begin Supplied data

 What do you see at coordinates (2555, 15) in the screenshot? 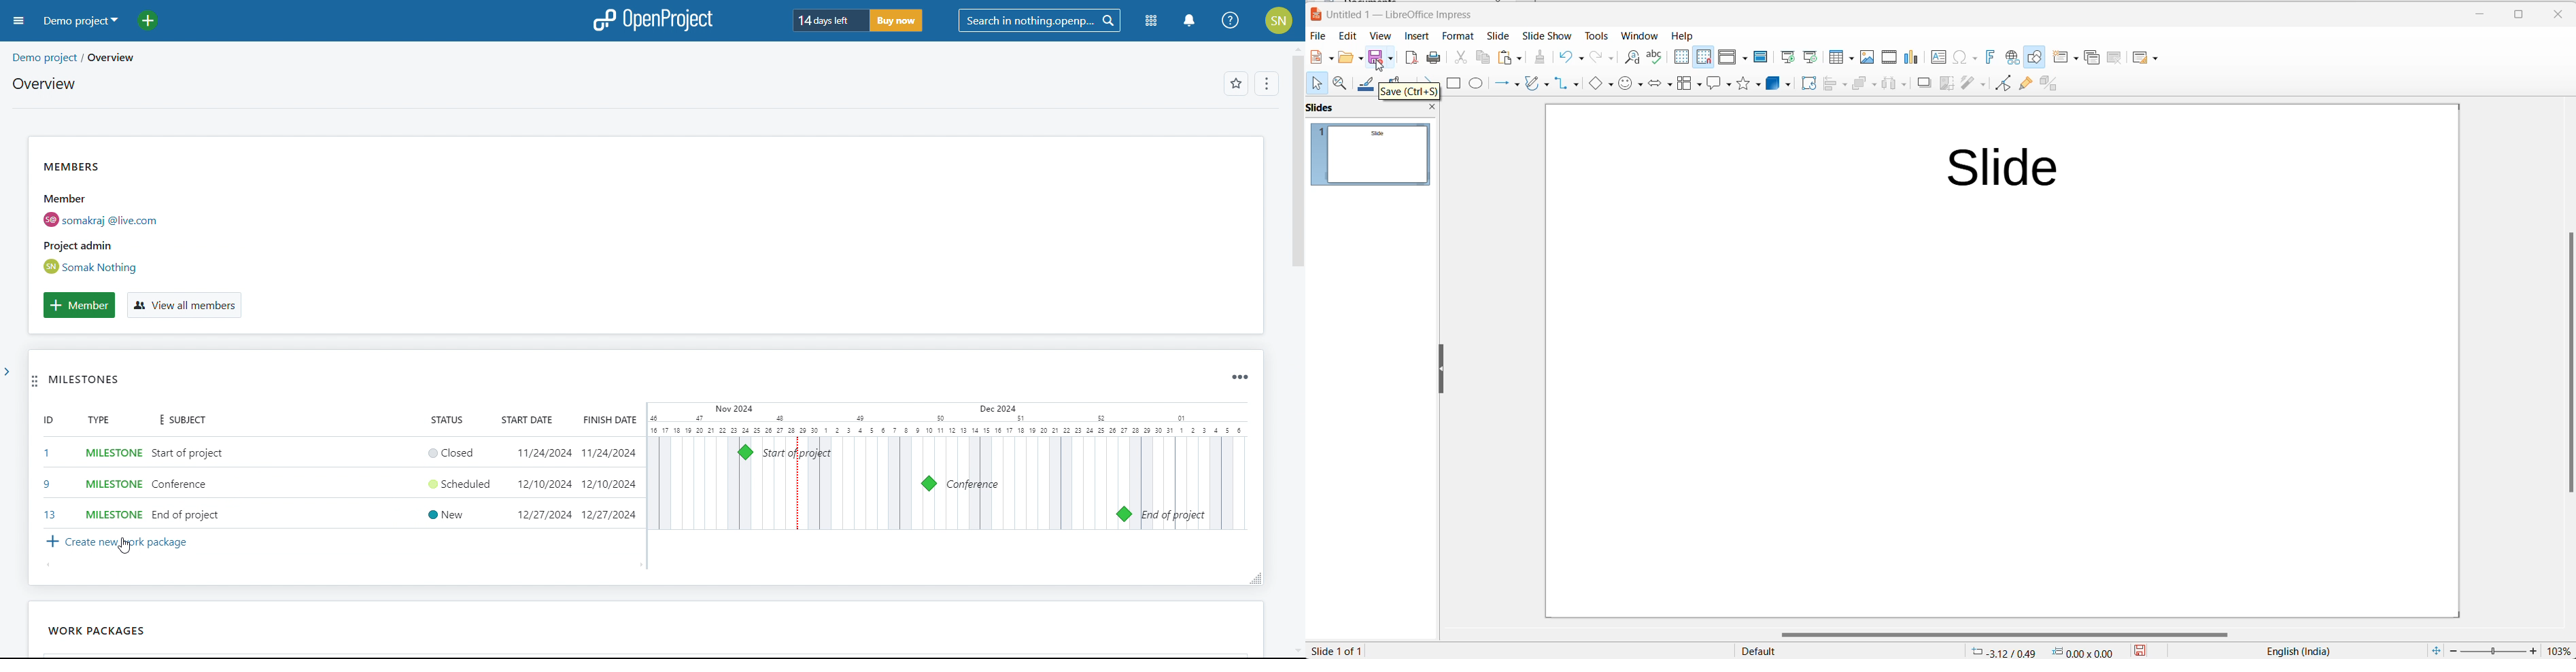
I see `close` at bounding box center [2555, 15].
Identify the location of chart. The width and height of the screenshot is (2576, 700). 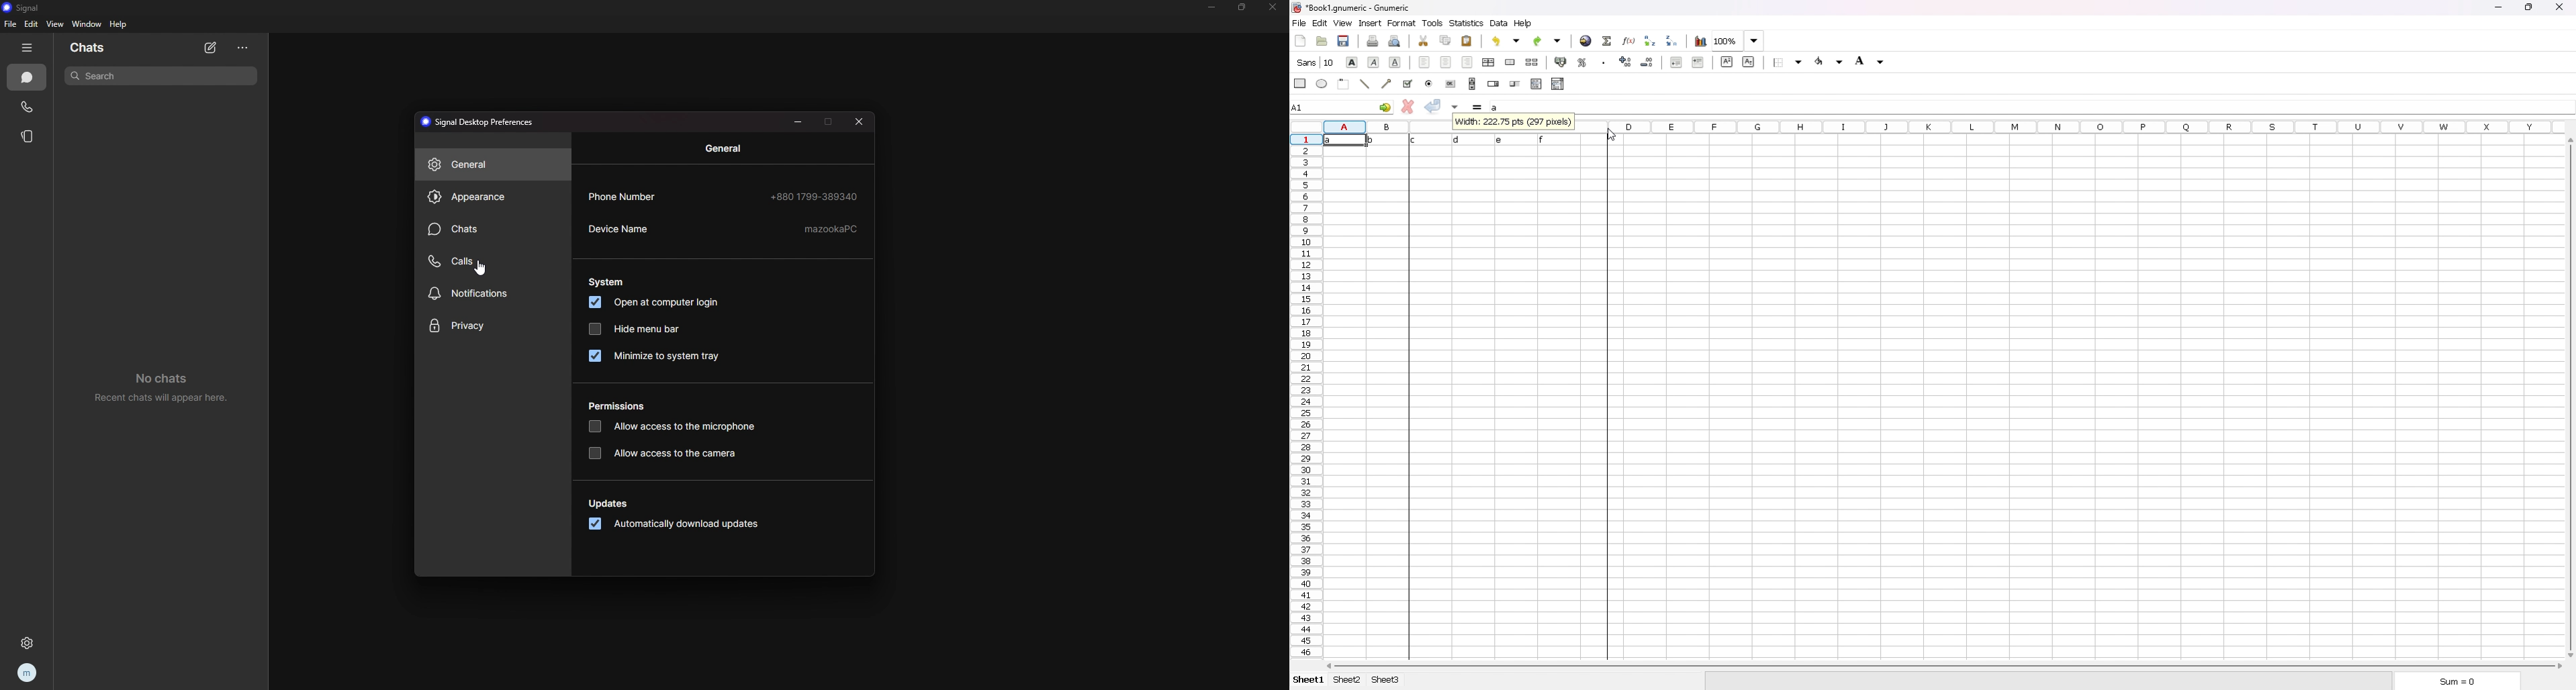
(1700, 41).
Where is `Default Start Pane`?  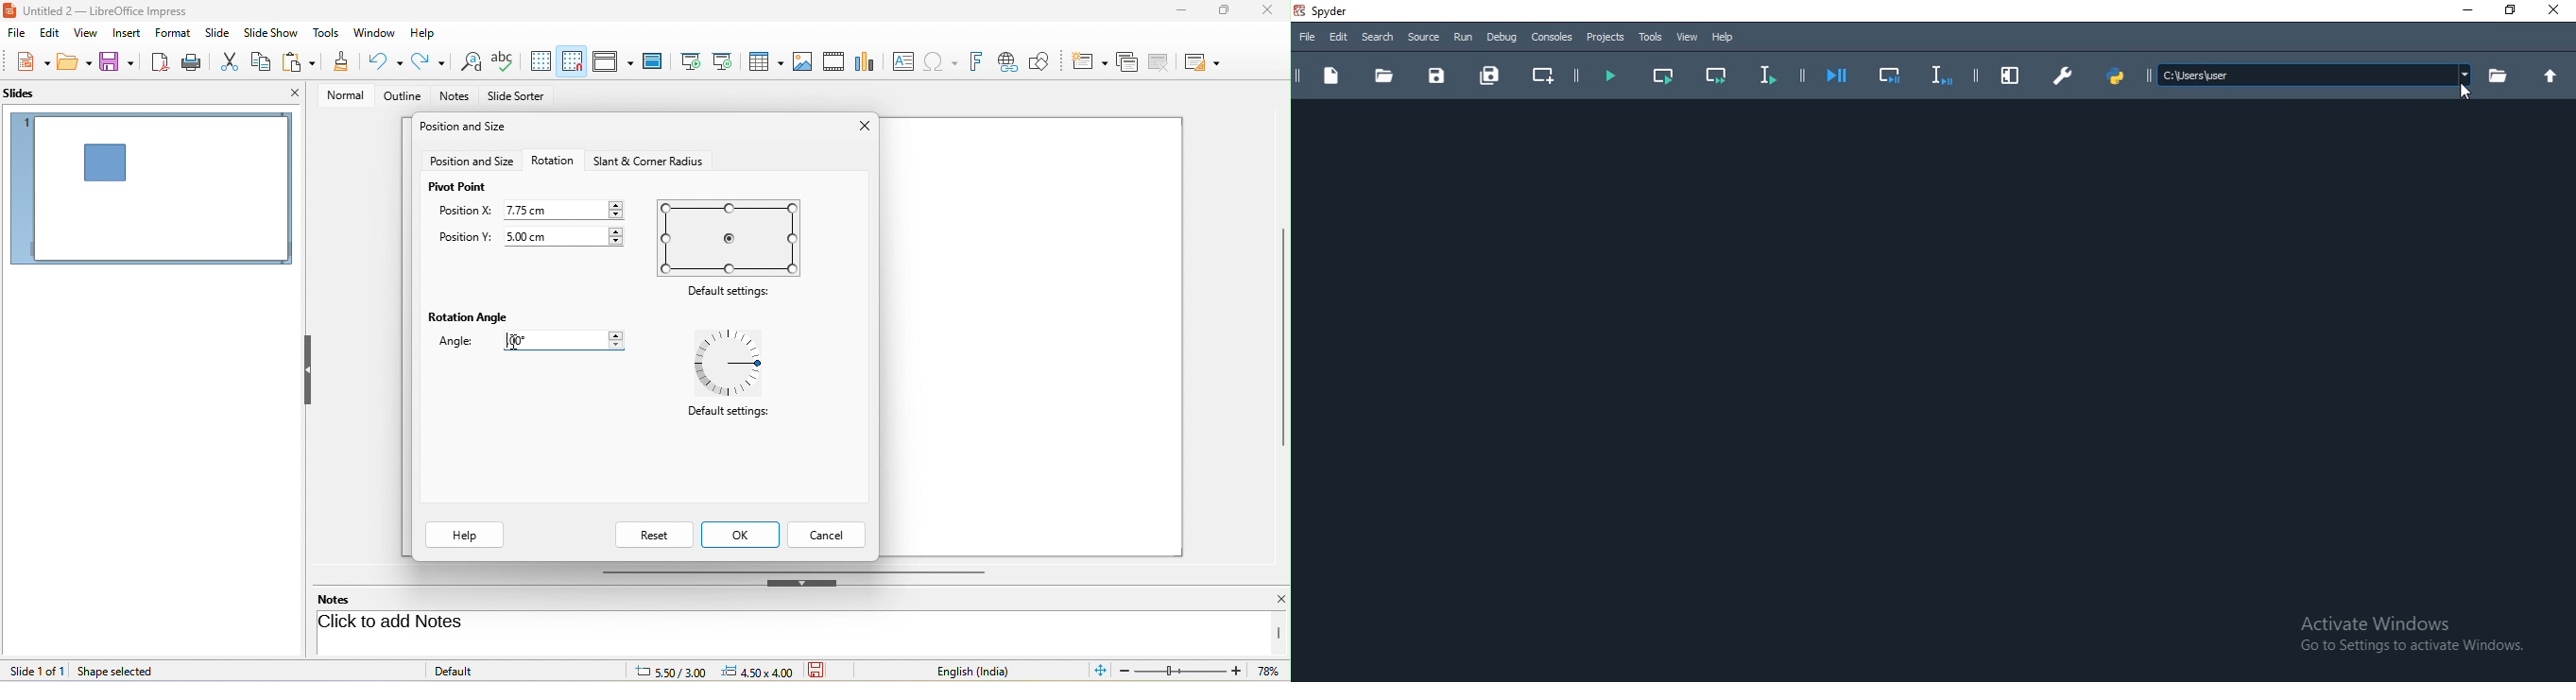 Default Start Pane is located at coordinates (1930, 389).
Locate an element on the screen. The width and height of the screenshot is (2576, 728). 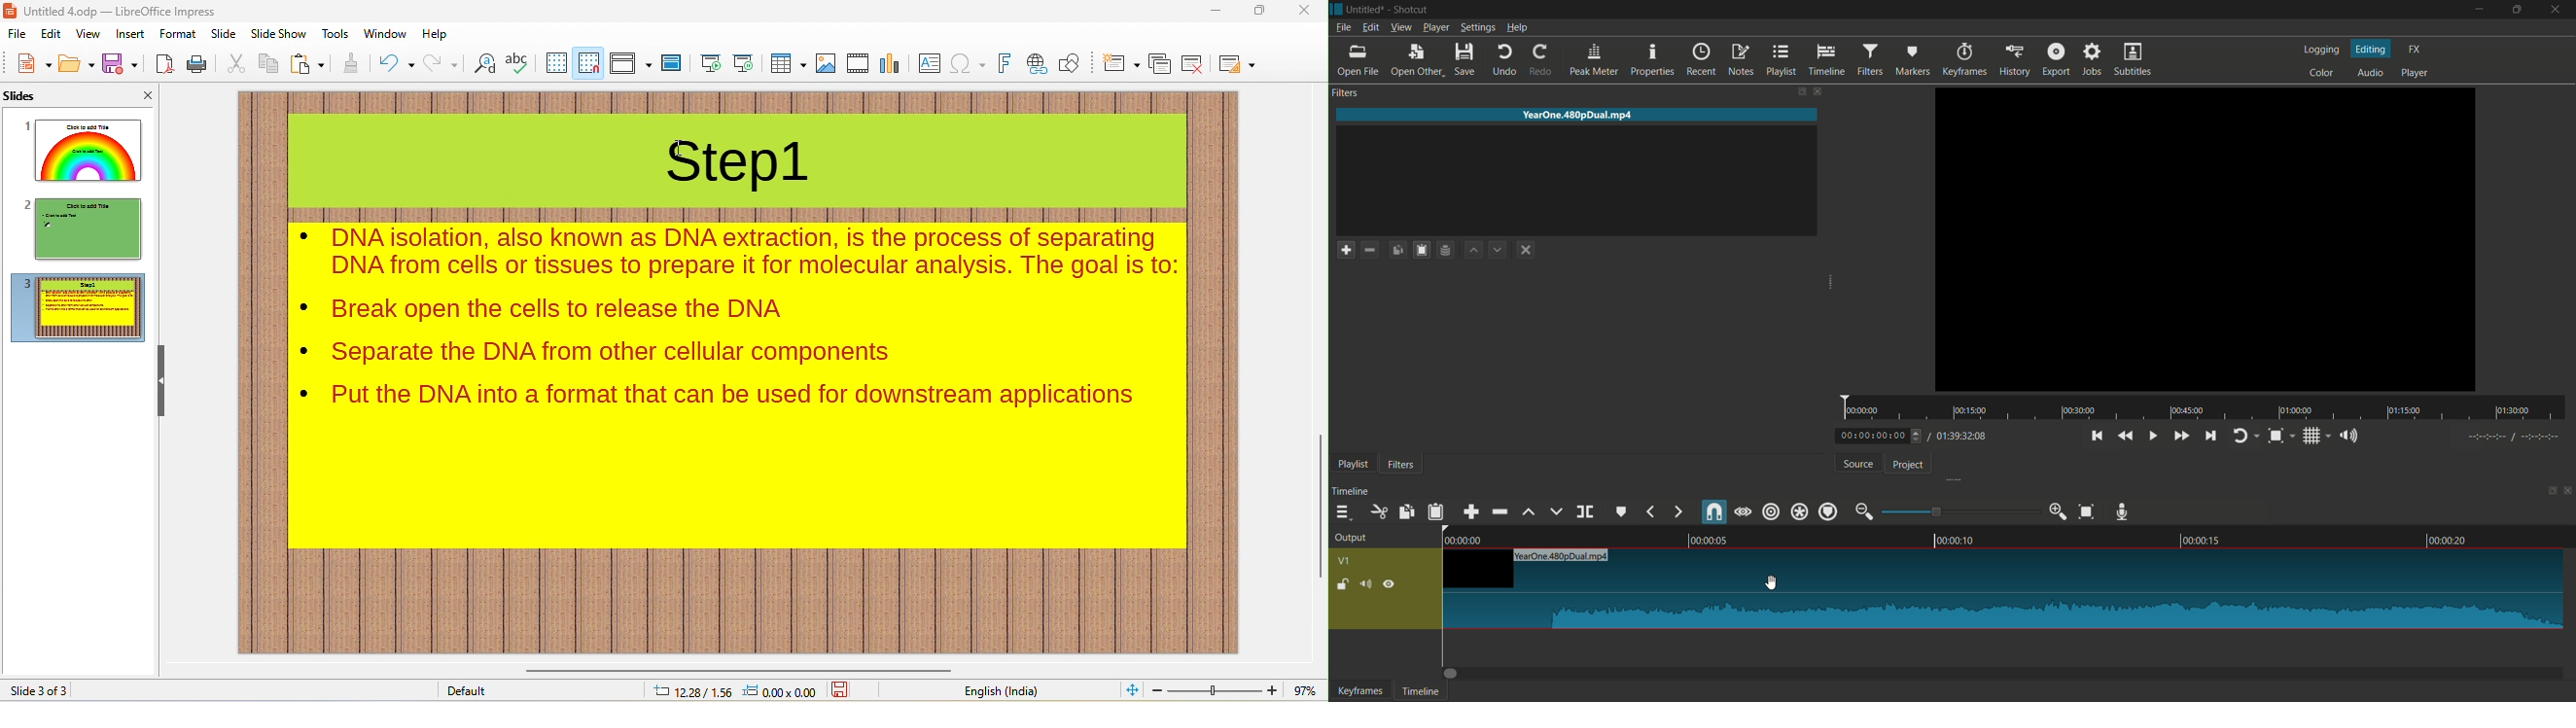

end Supplied data

What you should do » Please return the entries word for word, from the first line through the line with "(1700, 41).", including that line. Leave the pictures out.

The result »
 What do you see at coordinates (2555, 15) in the screenshot? 
I see `close` at bounding box center [2555, 15].
Identify the location of chart. The width and height of the screenshot is (2576, 700). 
(1700, 41).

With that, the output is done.